It is kind of a strange idea in the first place, to store medical data outside the country, in a country like the US. I don't know if any country with good data protection laws would allow such a thing. I find the idea, that this could be OK for patients to be weird. I surely wouldn't want my medical data put onto US servers, likely without even knowing, because the hospital stuff does not know themselves and not telling me either. Maybe even worse being put to the choice of having some equipment used on me, which automatically shares that data to the US.
At some point in your project there seems to have been a time, when such basic questions of consent were overlooked and later you paid the price. Your intentions may have been nothing but good, but I for one am glad, that such practice was not allowed to happen.
You're in country X, and the top radiologist in the world dealing specifically with your disease process, is in country Y.
Walk me through exactly what you would like to happen.
If you think the best outcome is that only radiologists who live in country X can look at your medical images, then please really think about what that means for under-developed countries.
Please also think about the fact that people have medical imaging exams 24 hours a day, and think about where radiologists live and sleep.
The next time you get a CT scan and have to wait 4 days for the results, you'll know that your hospital system doesn't have teleradiology.
We absolutely understand patient consent, and then France started establishing laws that denied patients the right to consent to having their data transferred to the US. (As I understood our legal representatives, at least.)

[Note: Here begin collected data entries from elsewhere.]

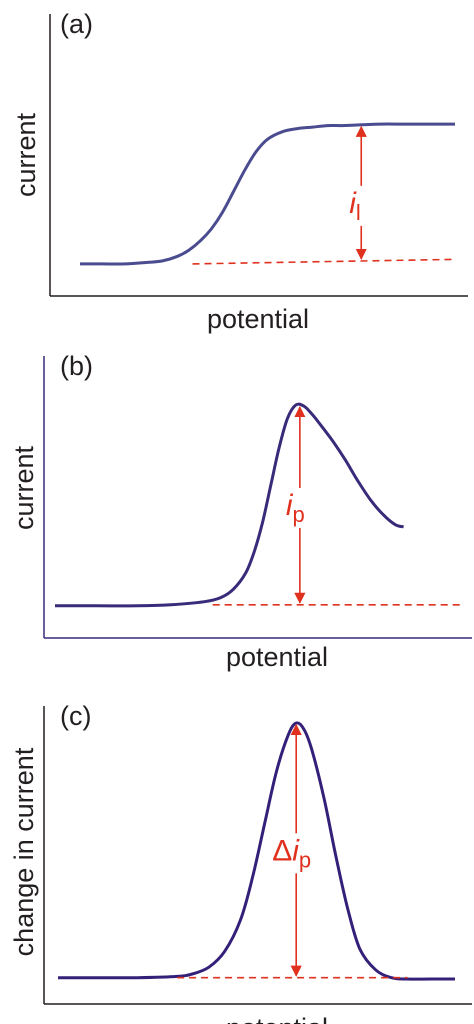 The height and width of the screenshot is (1024, 474). I want to click on panel-c-annotation-backing, so click(292, 854).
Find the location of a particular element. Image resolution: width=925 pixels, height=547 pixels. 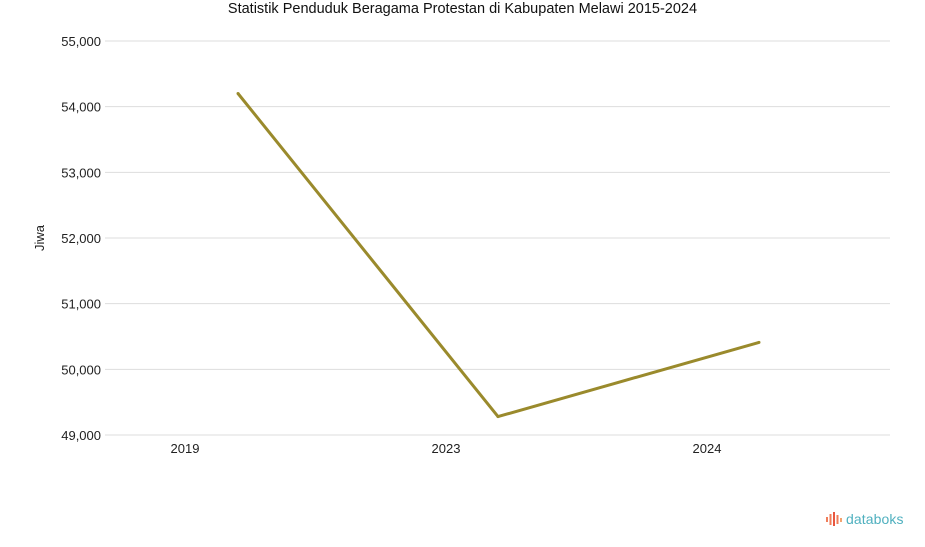

y-tick-label: 49,000 is located at coordinates (81, 436).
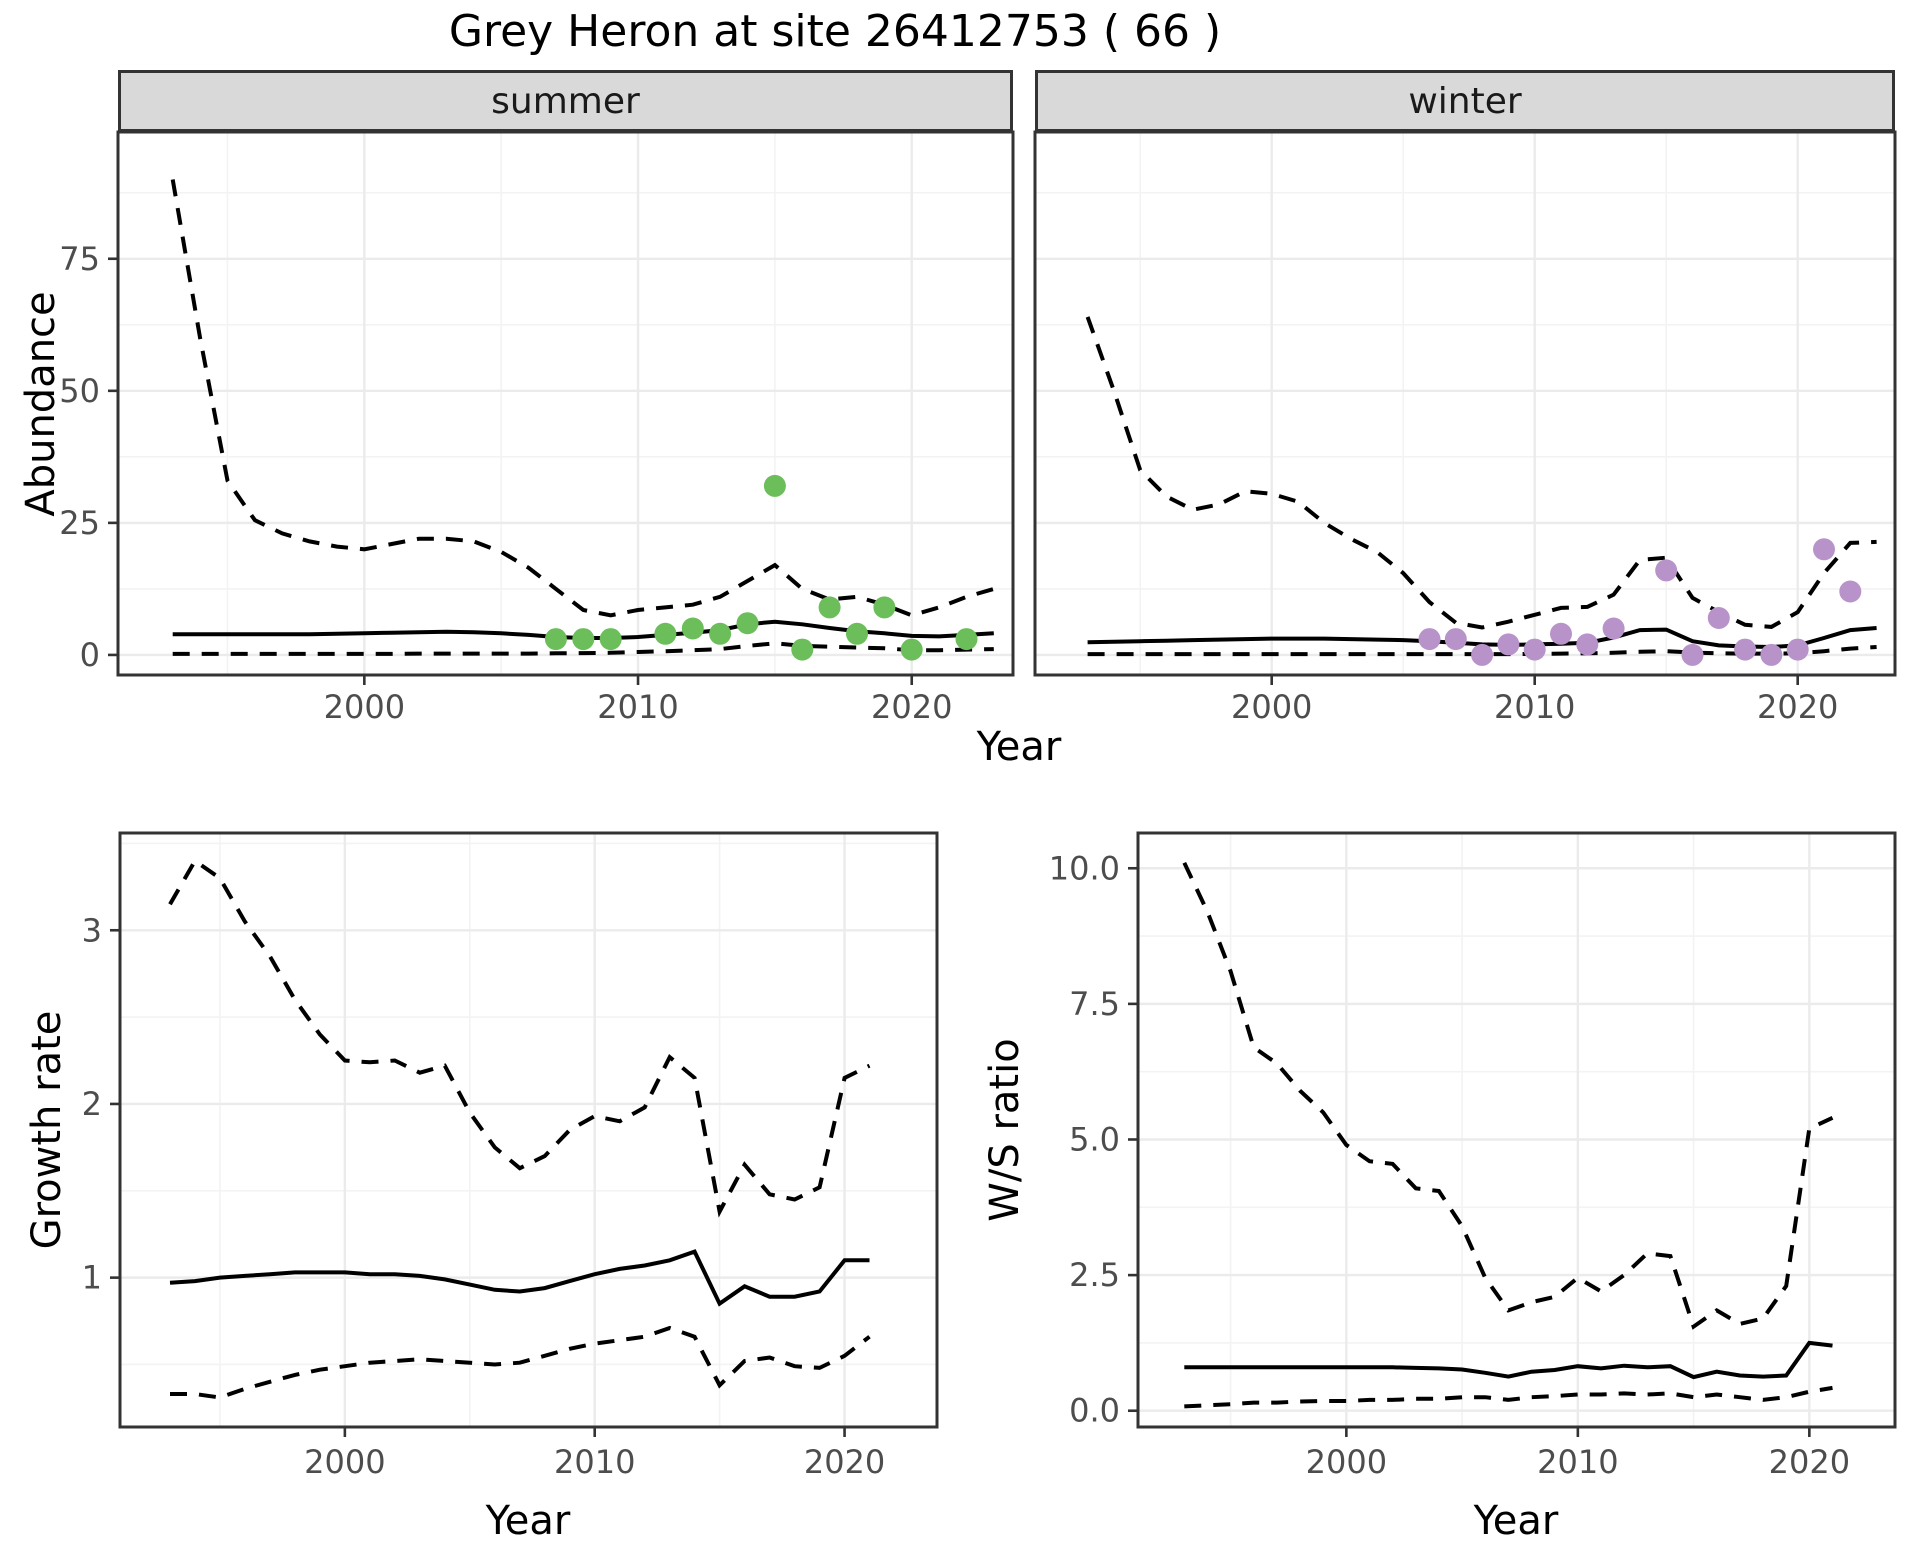  I want to click on y-tick-label: 50, so click(80, 391).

(For the record, in case it's confusing to anyone following along, I worked on half a dozen different medical products in my career, in different companies, in different parts of the body, in different modalities, etc.)
I think that is the crux of the whole thing. You cannot assume, that any randomly selected patient can actually make an informed decision about consenting, when being asked, because people in general are not so informed about these data decisions. Getting informed properly can already take 4 days or more. So what you win on one end you lose on the other end when asking for actual consent.
My guess is, that they want to avoid the situation entirely, in which a doctor (or other people in the hospital or other institution) has to ask the patient for their consent for such a thing. It would come down to things like framing, for example: "The best people for x are in country y.", which might be true or just opinion of that doctor. There are issues with this:
(1) Usually the doctor is not informed about these data protection issues themselves. Usually the doctor did not also graduate in some mathematical / statistical / data science subject or following along the various data protection scandals. Most of the doctors probably have other things to do. Just like the rest of the population is mostly not well informed.
(2) We probably don't want a situation, in which the doctor dangles a carrot (the best people are in country x) in front of the patient, luring them into consenting.
(3) Doctors want to get their work done. They don't want to have to ask every patient for consent for things outside of their own expertise. Even if you transfer the paperwork to someone else, who will want that additional workload? Also the people going to a hospital might not want to have to deal with that stuff.
(4) What is the legal side of this? For example say you send data to the best experts in another country and you get a misdiagnosis and operate based on that. How does this work?
I think it is possible to keep data generally in France for example and only have the experts look at the data via conferencing tools. Then the experts can be made aware, that obviously they may not share any of that data with anyone and that they can only look at it, while it resides in France. For that we need a secure conferencing system, which is not run by big corp living off selling data directly or indirectly. We need capable tech people in the right place to set things up. We might also need Computer literacy on higher levels for the experts.
At some point in your project there seems to have been a time, when such basic questions of consent were overlooked and later you paid the price. Your intentions may have been nothing but good, but I for one am glad, that such practice was not allowed to happen.